なぜ「分かる」のかといえば、大手広告代理店の営業は新規のクライアント開拓が常に求められているからだという。自動車メーカーやビールメーカー等、伝統ある巨大企業担当の営業であれば、部署全体がその企業を担当することになるが、扱い額の少ない企業を複数担当するような部署であれば新規の案件があるとなれば、すぐにそこに飛びつくようになるのだ。

「正直、仕事が取れればいいと思っていますし、多少胡散臭い感じであっても、とりあえずカネさえちゃんと払ってくれればお客さんはお客さんです。我々は契約を取りに行きますよ」(同前)

◆ベンチャー企業特有の「見栄張り」も影響か

 こうした姿勢と同様に、テレビ局の「考査」も昨今は緩くなってきている。
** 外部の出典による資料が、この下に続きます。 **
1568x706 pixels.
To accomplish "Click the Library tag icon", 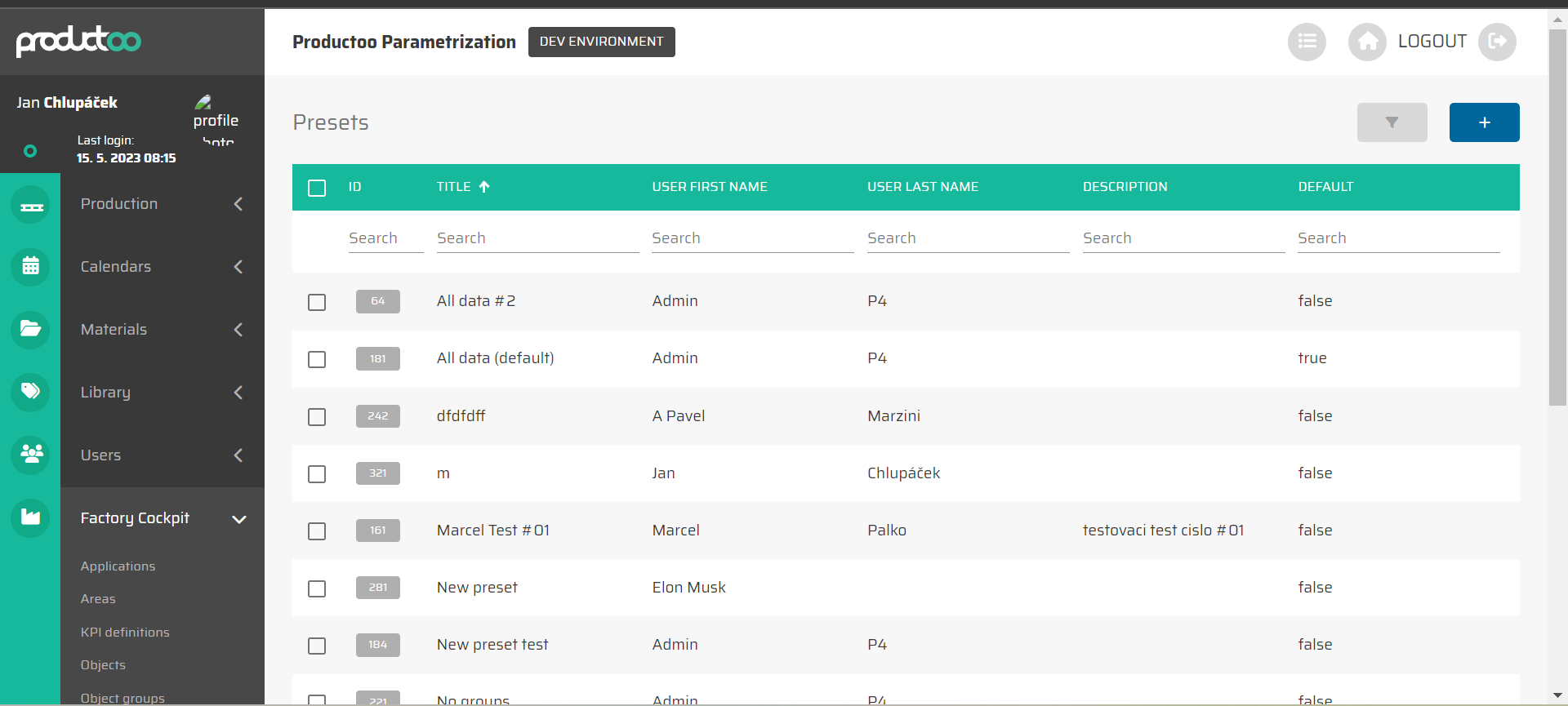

「考査」とはCM表現などを審査する部署なのだが、かつてCMを出したい企業が頭を下げてでも並んでいた頃は厳しく企業のあり様や内容をチェックしていた。わいせつとも捉えられるような表現があったり、差別的とされる表現があれば即却下。広告代理店にやり直しを命じていた。

 だが、広告費の獲得が難しくなってくると、この審査も緩くなっている。例えば、かつては「1つのCMで2つの商品が映っているのはアウト」など、考査によって厳しくチェックされていた。だが、テレビ局としてもなんとしても広告費を獲得したいため、本来の商品CMの最後の数秒で「○○味も登場したよ!」といった形で別商品を出しても許されるようになっている。

 もちろん、テレビ局の側でも仮想通貨取引所という業界で想定されるリスクについての理解が足りなかった面もあるだろう。そもそも、株やFX(外国為替証拠金取引)の広告であれば、金融業界というカテゴリーの中で判断することができるが、仮想通貨の取引について同じように分類できるものではない。税制上も仮想通貨取引で得た利益は、申告分離課税ではなく雑所得扱いになっていることからも、その存在の曖昧さがわかるだろう。

 広告が入りにくい時代背景に加え、こうした仮想通貨取引所という存在の曖昧さがあって、広告代理店やテレビ局双方の審査をくぐり抜けてきたのではないか。